Fine-Tuning a Low-Resource Language: Training the Whisper Model on Marathi

Puzzle Languages Marathi
© alphaspirit - stock.adobe.com

After exploring the ingredients and recipes of ASR fine-tuning in our first and second blogpost of this series, let’s now experiment with a real-world example: Marathi, my mother tongue. This time, we’ll see how fine-tuning the Whisper model on Marathi data can improve its transcription quality and what obstacles arise along the way.

To keep things accessible, we’ll use an “off-the-shelf” Whisper model and publicly available data from Mozilla Common Voice. The goal here is not to provide a full technical tutorial, but to highlight the key challenges in fine-tuning an ASR model for a low-resource language like Marathi.

If you’d like to try it yourself, check out the full Hugging Face Whisper fine-tuning tutorial here.

As of today, the available common voice corpus for Marathi is under 30 hours, of which only around 70% is validated. Considering fine-tuning a state-of-the-art Whisper model, fine-tuning on 25 hours of data could sufficiently bring down the WER further, but it is not sufficient to improve the accuracy of the model to achieve negligible WER for transcription.

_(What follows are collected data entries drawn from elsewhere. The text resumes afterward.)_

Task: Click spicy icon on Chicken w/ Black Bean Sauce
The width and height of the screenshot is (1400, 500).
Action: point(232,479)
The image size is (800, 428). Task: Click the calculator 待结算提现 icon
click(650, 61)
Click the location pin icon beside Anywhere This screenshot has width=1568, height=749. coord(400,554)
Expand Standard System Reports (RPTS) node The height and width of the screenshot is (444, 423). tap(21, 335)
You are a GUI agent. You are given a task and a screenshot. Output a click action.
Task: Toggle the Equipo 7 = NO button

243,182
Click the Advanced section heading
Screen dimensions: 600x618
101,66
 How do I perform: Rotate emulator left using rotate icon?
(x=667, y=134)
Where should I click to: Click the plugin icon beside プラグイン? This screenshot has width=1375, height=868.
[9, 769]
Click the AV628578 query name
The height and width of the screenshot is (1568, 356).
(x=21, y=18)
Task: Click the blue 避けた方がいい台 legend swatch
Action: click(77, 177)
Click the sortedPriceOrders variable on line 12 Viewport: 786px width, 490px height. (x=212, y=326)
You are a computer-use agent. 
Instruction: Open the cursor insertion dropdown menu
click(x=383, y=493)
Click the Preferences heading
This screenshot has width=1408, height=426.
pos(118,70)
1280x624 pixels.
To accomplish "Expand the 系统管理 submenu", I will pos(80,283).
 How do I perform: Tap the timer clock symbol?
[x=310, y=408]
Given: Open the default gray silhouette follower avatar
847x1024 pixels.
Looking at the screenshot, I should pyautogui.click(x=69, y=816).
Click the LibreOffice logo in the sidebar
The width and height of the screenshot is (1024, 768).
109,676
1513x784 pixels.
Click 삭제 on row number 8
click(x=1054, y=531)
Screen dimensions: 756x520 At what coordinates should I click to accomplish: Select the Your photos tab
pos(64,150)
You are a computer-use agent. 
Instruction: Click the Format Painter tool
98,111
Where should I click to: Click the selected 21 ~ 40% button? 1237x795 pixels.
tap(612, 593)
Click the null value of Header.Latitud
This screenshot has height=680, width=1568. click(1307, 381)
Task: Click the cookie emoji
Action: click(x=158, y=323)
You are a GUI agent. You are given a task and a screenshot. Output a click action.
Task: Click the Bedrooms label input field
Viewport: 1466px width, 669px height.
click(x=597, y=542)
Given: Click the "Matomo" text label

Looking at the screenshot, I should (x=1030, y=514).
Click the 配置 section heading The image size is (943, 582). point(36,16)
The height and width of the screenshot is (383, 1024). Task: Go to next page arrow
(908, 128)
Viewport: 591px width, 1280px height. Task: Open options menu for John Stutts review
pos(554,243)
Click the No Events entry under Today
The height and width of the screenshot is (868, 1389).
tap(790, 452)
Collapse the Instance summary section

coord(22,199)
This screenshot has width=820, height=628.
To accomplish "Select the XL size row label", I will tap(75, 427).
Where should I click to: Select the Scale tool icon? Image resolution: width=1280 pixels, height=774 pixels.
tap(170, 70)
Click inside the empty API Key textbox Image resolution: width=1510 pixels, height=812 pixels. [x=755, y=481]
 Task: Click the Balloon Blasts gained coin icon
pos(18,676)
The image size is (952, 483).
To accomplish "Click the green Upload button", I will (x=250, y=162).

Besides the data size, there is also the complexity of dialectal diversity. Owing to its diversity and digital scarcity in remote regions, the substantial dialectal variation of Marathi is often ignored. Regional dialects like Varhadi, Ahirani, Marathwada, Satara-Karad, Kolhapuri and Malvani, differ in pronunciation, word choice, and even intonation patterns. A generic model trained only on “standard” Marathi may struggle to generalize, especially compared to the maturity of English or Hindi ASR today.

Tokenization Challenges in Marathi

As seen previously in ASR fine-tuning pipeline, before training the model, tokenization on training batches is performed. A tokenizer disintegrates text into smaller units called “tokens” which are then used by Whisper (transformer) model. This step is critical, as poor tokenization can significantly degrade ASR accuracy in low-resource languages.  A set of tokenizers for Marathi and similar languages are being developed by researchers and developers as a part of various University projects e.g. GitHub source.

Marathi uses the Devanagari script, like Hindi, but with its own phonological quirks. Nasalization, diacritics (matras), aspirated consonants, and compound graphemes complicate tokenization and alignment. Most ASR pipelines, even multilingual ones, assume consistent character-sound mapping, which isn’t always the case here.

English tokenization commonly involves splitting text into words based on spaces and punctuation, while Marathi tokenization involves splitting at the character, word, or subword level, with special consideration for matras which are symbols that vowels transform into when applied to consonants. 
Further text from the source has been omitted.